Prompt:
For this exercise, please find the lines in the entries that include the word "each" and copy them.

The data:
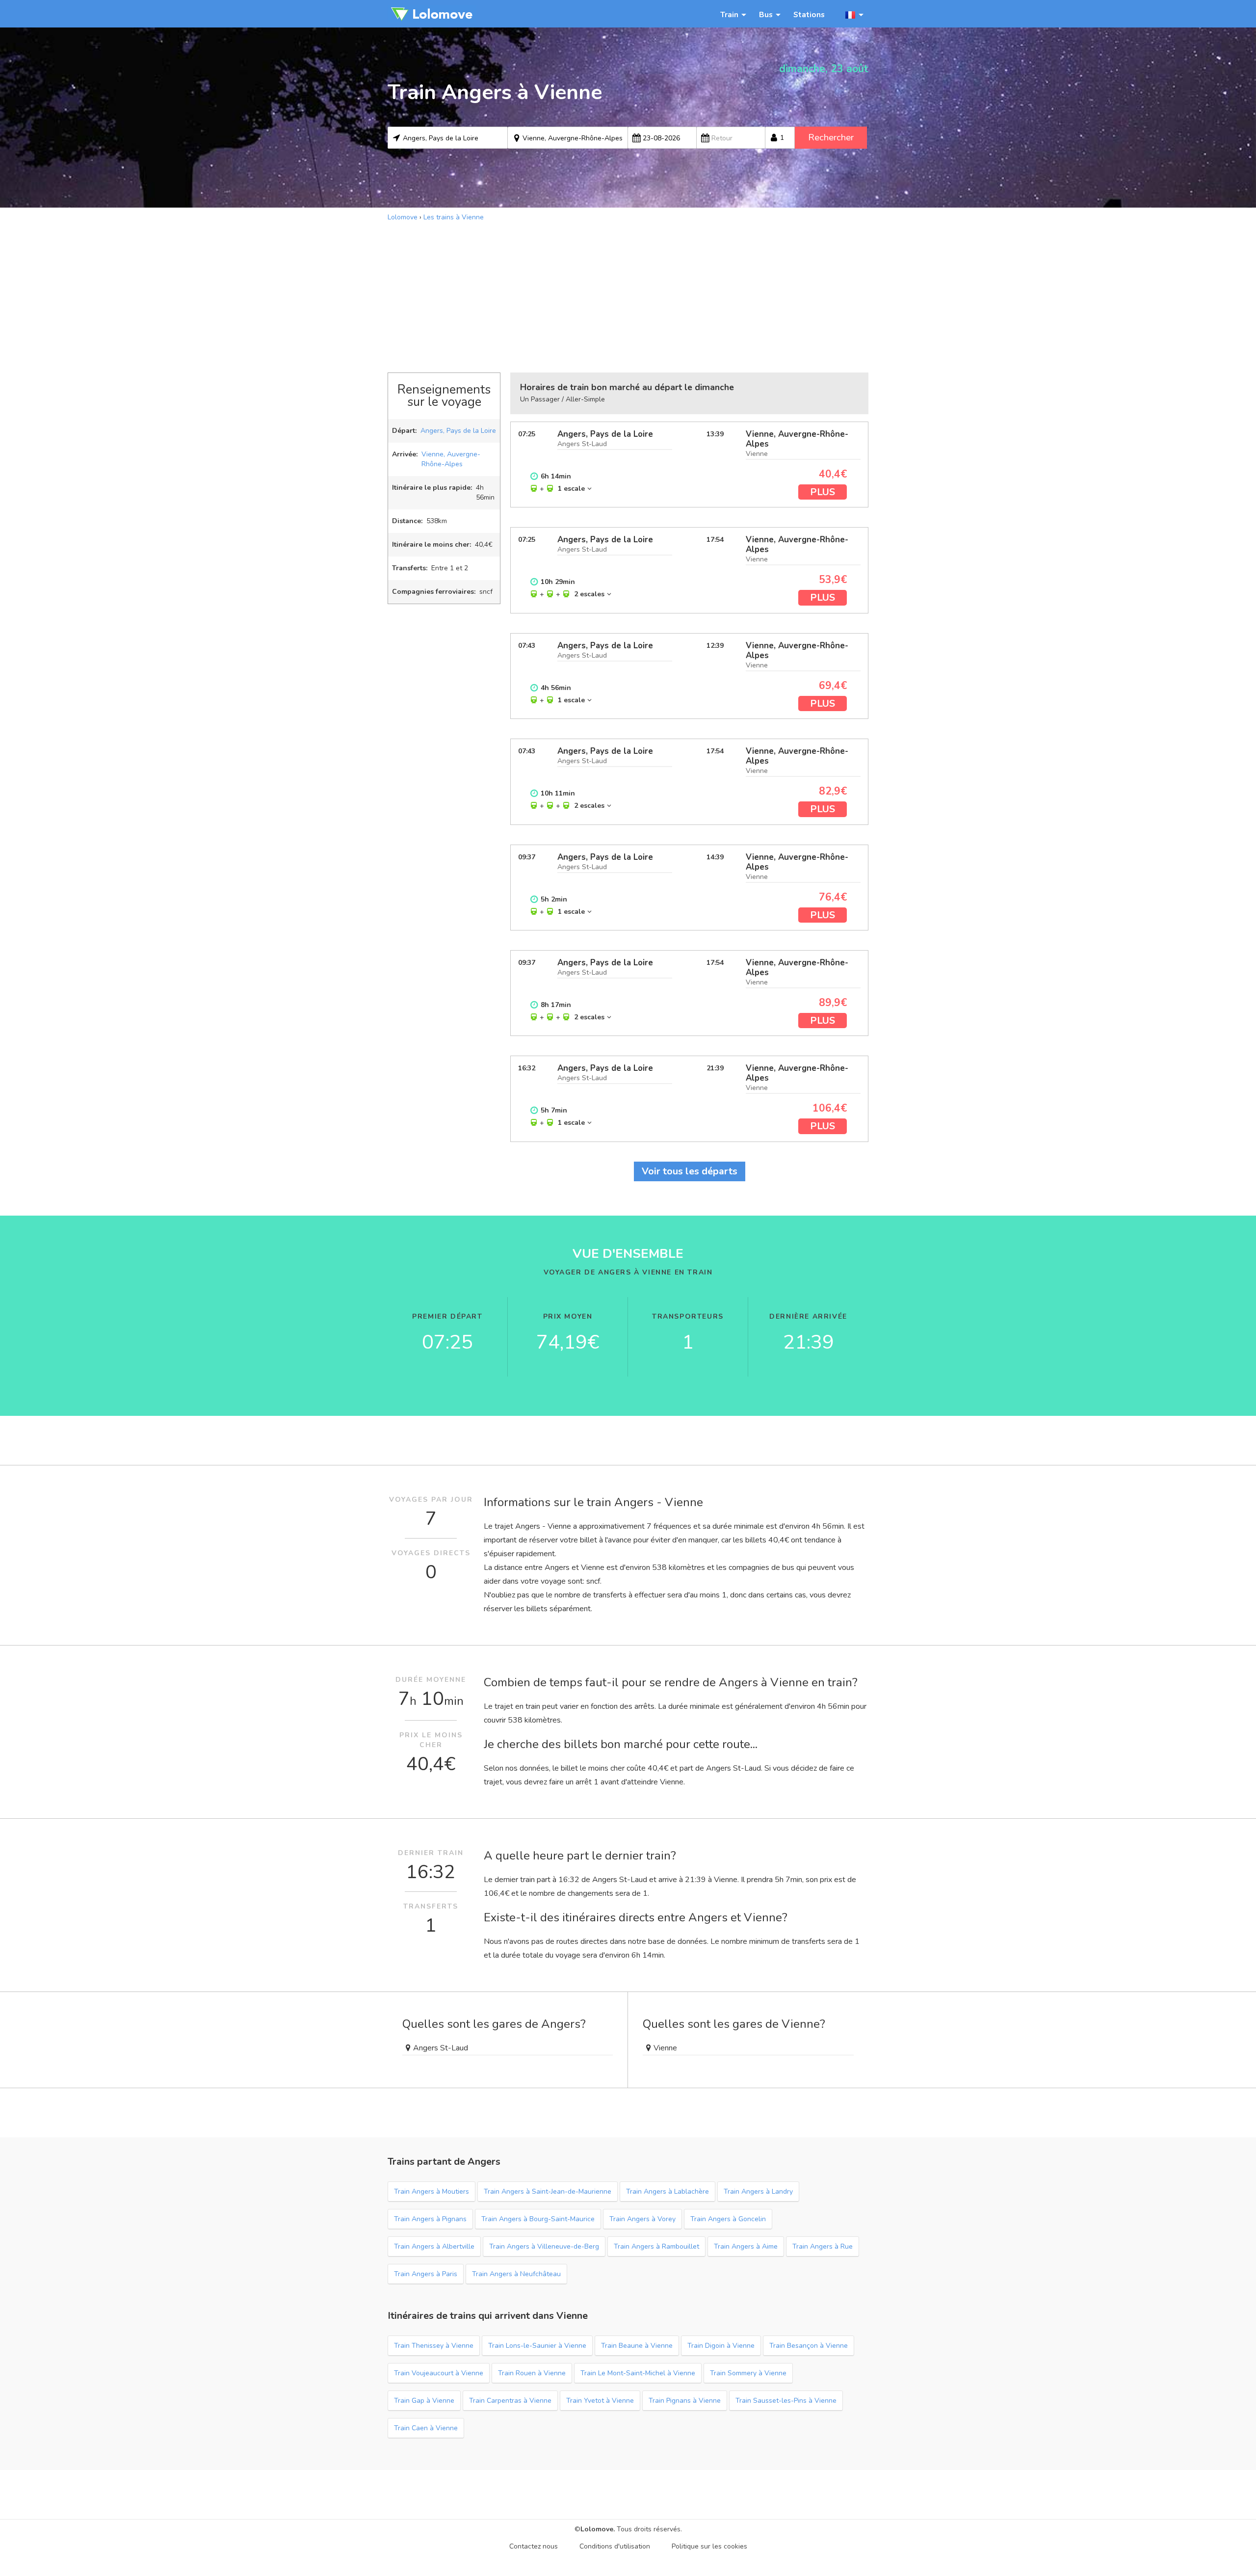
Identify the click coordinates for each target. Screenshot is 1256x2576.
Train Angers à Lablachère (667, 2191)
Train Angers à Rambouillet (656, 2246)
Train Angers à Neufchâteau (516, 2274)
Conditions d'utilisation (614, 2546)
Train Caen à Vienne (426, 2428)
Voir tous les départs (689, 1171)
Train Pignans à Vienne (685, 2400)
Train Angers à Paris (425, 2274)
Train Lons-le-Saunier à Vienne (537, 2345)
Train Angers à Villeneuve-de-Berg (544, 2246)
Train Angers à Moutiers (431, 2191)
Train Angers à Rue (822, 2246)
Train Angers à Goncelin (728, 2219)
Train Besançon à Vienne (808, 2345)
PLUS (822, 492)
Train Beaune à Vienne (637, 2345)
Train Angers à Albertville (434, 2246)
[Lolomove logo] (432, 14)
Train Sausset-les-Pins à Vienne (786, 2400)
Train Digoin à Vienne (721, 2345)
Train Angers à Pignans (430, 2219)
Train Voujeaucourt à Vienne (438, 2373)
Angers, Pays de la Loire (458, 430)
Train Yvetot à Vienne (600, 2400)
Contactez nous (533, 2546)
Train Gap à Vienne (424, 2400)
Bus (766, 14)
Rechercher (831, 137)
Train (729, 14)
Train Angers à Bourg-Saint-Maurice (538, 2219)
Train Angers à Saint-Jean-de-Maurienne (547, 2191)
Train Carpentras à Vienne (510, 2400)
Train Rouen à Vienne (532, 2373)
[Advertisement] (628, 296)
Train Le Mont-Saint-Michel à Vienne (637, 2373)
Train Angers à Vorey (642, 2219)
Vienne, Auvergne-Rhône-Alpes (450, 459)
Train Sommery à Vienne (748, 2373)
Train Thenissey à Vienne (433, 2345)
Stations (809, 14)
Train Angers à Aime (746, 2246)
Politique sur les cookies (709, 2546)
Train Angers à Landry (758, 2191)
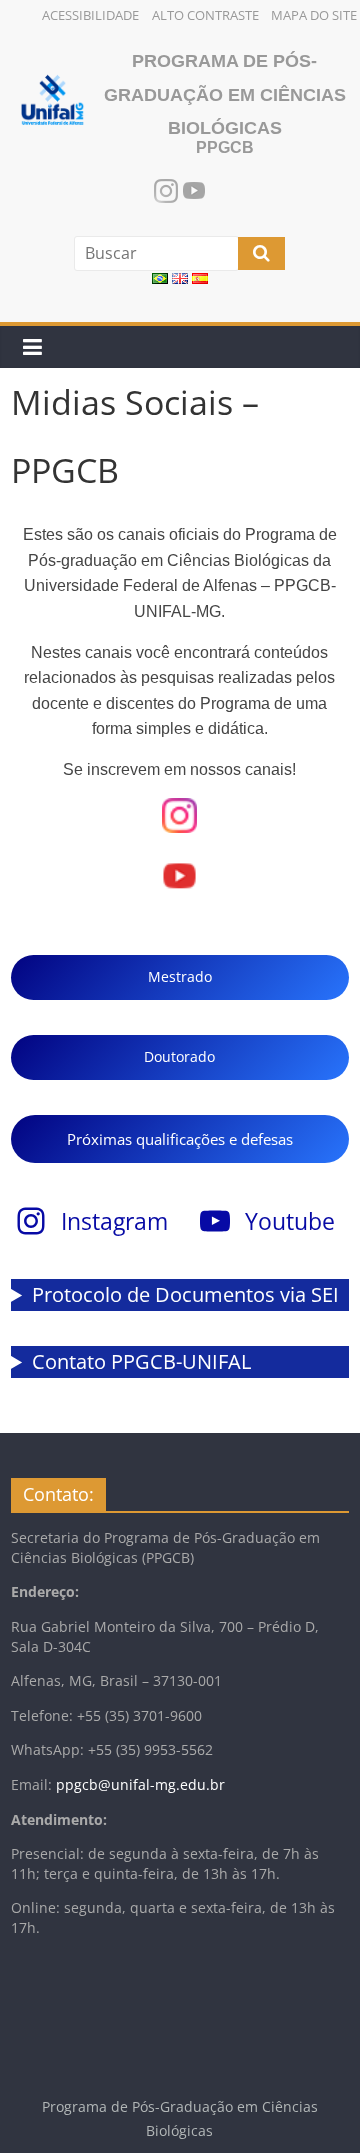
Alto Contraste (205, 15)
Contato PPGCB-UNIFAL (141, 1361)
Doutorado (179, 1056)
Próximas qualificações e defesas (180, 1139)
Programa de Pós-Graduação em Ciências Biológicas (225, 94)
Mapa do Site (314, 15)
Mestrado (180, 976)
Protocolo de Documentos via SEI (185, 1294)
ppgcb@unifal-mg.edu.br (140, 1784)
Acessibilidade (90, 15)
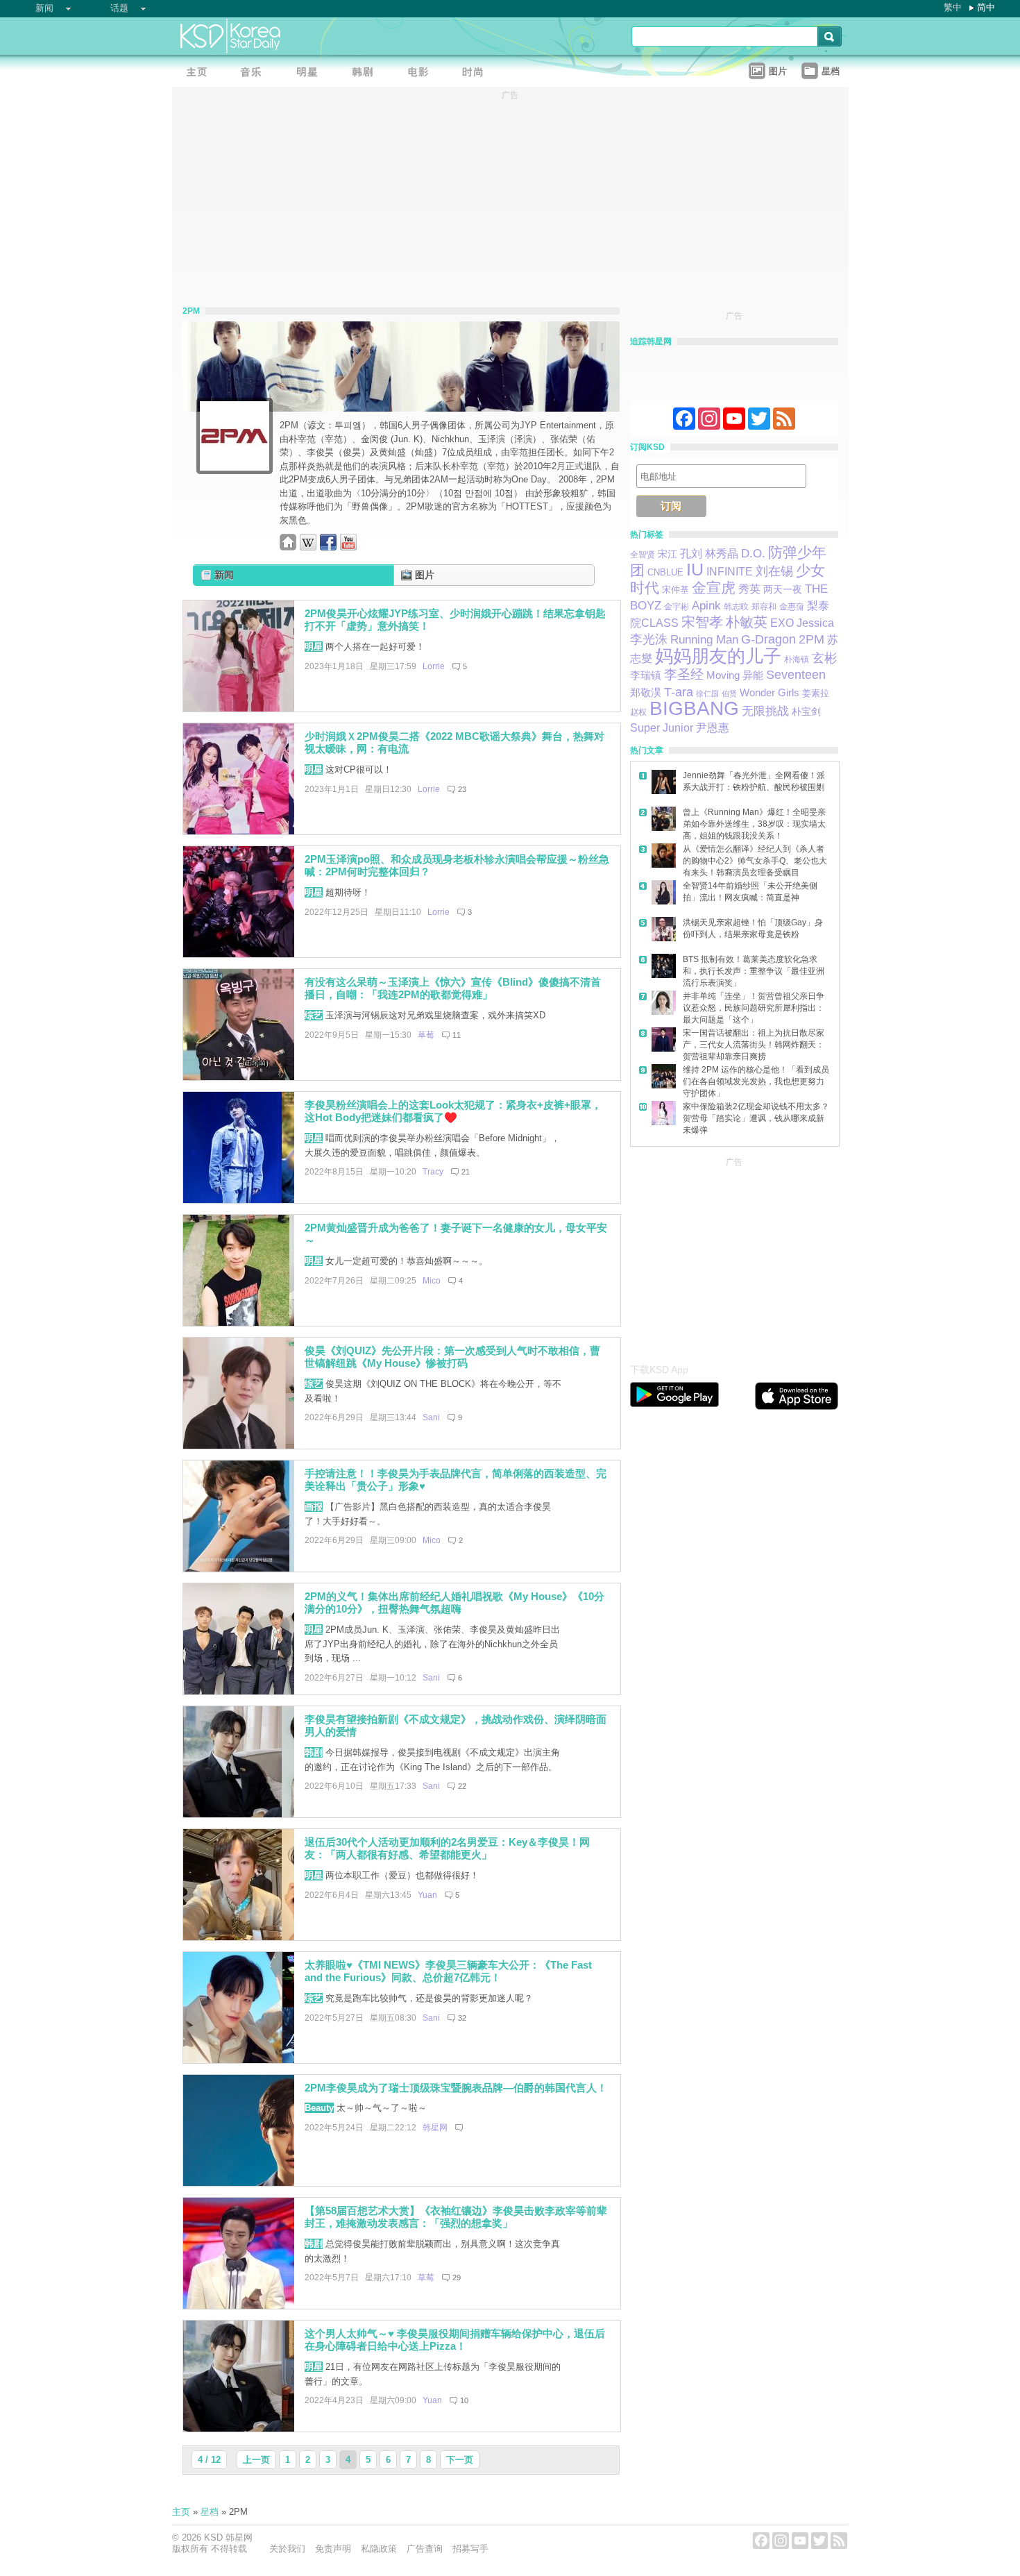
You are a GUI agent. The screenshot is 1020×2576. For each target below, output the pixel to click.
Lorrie (434, 666)
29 (456, 2277)
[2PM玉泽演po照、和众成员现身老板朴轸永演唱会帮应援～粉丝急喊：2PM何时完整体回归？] (238, 954)
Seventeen (796, 674)
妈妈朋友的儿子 (718, 656)
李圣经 (684, 674)
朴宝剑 (806, 712)
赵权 (638, 712)
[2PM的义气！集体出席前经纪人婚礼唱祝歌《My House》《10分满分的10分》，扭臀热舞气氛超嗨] (238, 1691)
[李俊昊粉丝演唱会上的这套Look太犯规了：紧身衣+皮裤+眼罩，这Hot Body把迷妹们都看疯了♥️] (238, 1200)
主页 (181, 2512)
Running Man (704, 639)
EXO (782, 623)
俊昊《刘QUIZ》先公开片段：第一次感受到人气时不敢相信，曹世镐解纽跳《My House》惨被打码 (452, 1357)
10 (464, 2400)
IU (695, 569)
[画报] (477, 73)
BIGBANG (694, 708)
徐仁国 (707, 693)
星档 (210, 2512)
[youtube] (348, 547)
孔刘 (691, 553)
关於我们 (287, 2548)
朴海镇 (796, 659)
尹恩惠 (712, 727)
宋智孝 (702, 622)
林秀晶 (721, 553)
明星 (314, 646)
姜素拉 (815, 693)
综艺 (314, 1015)
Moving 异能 (734, 675)
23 (462, 789)
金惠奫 (791, 607)
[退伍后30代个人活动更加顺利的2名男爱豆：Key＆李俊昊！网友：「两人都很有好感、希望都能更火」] (238, 1937)
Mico (432, 1281)
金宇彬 (676, 607)
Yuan (427, 1895)
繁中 (953, 7)
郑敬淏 (645, 692)
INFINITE (729, 572)
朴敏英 (746, 622)
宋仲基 (675, 589)
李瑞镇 (645, 675)
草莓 (426, 1035)
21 (465, 1172)
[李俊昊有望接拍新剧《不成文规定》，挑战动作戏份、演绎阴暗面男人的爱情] (238, 1814)
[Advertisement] (734, 1256)
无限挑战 (765, 711)
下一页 (459, 2460)
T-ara (678, 691)
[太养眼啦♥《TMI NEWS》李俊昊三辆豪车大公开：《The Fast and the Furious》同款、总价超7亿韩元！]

Exercise output:
Identify the click coordinates for each target. Screenshot is 1256x2576.
You are a GUI agent. The screenshot is 1020×2576. For each target below, output the pixel to click.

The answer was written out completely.